While there are a multitude of reasons why greener commercial transportation makes sense, the case of Smith Electric Vehicles proves that there must be adequate cash flow to keep a company alive until the business environment matures and demand grows. Government policy and investment has been instrumental to the success of electric vehicle producers, however, as illustrated by the case of Kansas City based Smith Electric, help sometimes comes from unexpected sources.
In April 2014 Smith Electric Vehicles announced that it had suspended operations and had filed for bankruptcy. One month later there was news that the company had been saved by a Chinese battery producer and one year after that Smith signed a deal with another Chinese firm, electric vehicle maker FDG.
The logic supporting the expected growth of electric transport is compelling if not irrefutable. The combination of no climate change causing emissions, no air pollutants, and lower fuel and maintenance costs are destined to make electric trucks a preferred transportation medium in the future. However, higher up front costs, payload restrictions and range limitations have made it tough for early electric trucks to compete with fossil fuel powered vehicles.
Some early experiments with electric commercial vehicles have produced mixed results. In 2003 FedEx announced its long term commitment to cleaner transport vehicles. They introduced hybrid-electric trucks to their delivery. In 2009 Staples added hybrid and all-electric delivery trucks. Fortune 500 companies, including Pacific Gas and Electric Company, Coca-Cola, Staples, Frito-Lay, AT&T and Kansas City Power & Light bought the Smith Newton, the largest road-going electric truck in North America.

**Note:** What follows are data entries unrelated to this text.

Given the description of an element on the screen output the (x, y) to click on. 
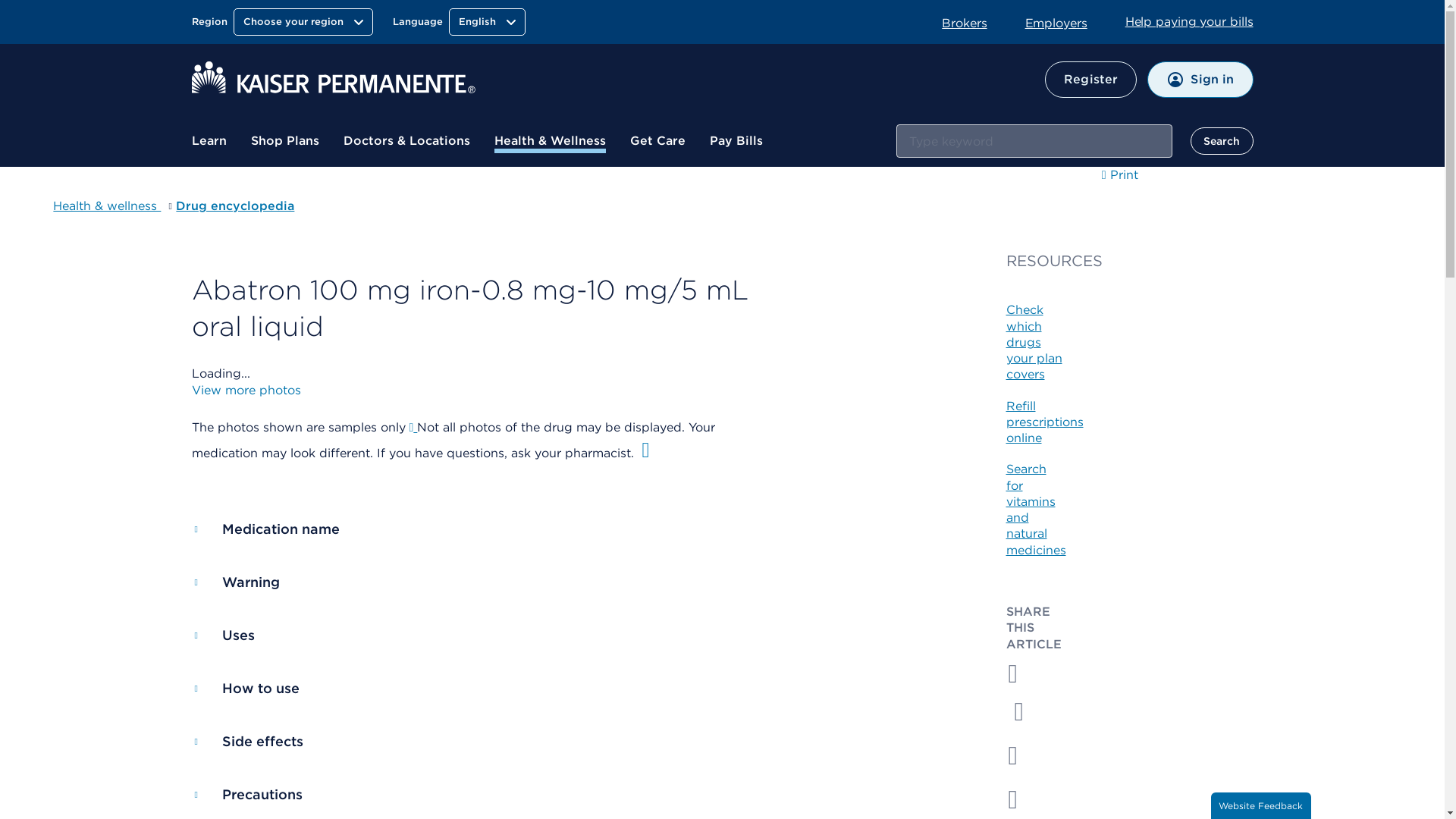
English (486, 22)
Shop Plans (284, 140)
opens dialog, Opens a Dialog (244, 390)
Opens in a new window, external (1020, 798)
Get Care (656, 140)
Pay Bills (736, 140)
Opens in a new window, external (1020, 711)
Opens in a new window, external (1065, 22)
Register (1091, 79)
Sign in (1199, 79)
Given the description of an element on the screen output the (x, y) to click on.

The lithium-Ion battery powered vehicle had a 120 kw electric motor and a payload of up to 7,300kg. Its top speed was 50 mph (80 km), and a range in excess of 100 miles (160 km) on a full charge. It took six hours to recharge. However these limited quantity test purchases were inadequate to generate the needed cash flow.
In April 2014, Smith filed for bankruptcy and in May 2014 they secured a $42 million investment commitment from Hong Kong based Sinopoly Battery Limited, a producer of lithium-ion batteries and other electric-car components. In exchange Sinopoly become a strategic shareholder in Smith and the company’s exclusive supplier of batteries and other components.
In May 2015 Smith Electric signed a joint venture deal with FDG Electric Vehicles. As explained by EV Obsession, “FDG will give Smith exclusive rights to produce its electric van, panel van, minibus, and cab/chassis designs in the U.S., a value of approximately $30 million, as well as injecting $15 million in cash. Smith will contribute its customer and manufacturing base in America, as well as some of its exclusive EV technology.”
The financial troubles of Smith are broadly similar to British electric truck maker Modec Ltd. In 2009 the company. produced about 300 6-ton trucks, powered by lithium-ion batteries. In 2010, the truck maker saw orders double, and they expected to sell about 1,500 unites by 2012. However, they never got there, in 2011 the wheels fell off the cart as the company could not manage a severe cash crunch.
Smith is just one example of many electric startups that have encountered difficulties. Unlike many others they have managed to survive by reinventing itself as an American based Chinese firm.
Despite Smith’s inability to catch on in the US, the market for commercial electric vehicles is ripe. The history of electric trucks proves once again that good ideas are not always successful. Even more importantly it illustrates how those that are first to market are not always the ones who are able to make the most of the opportunity.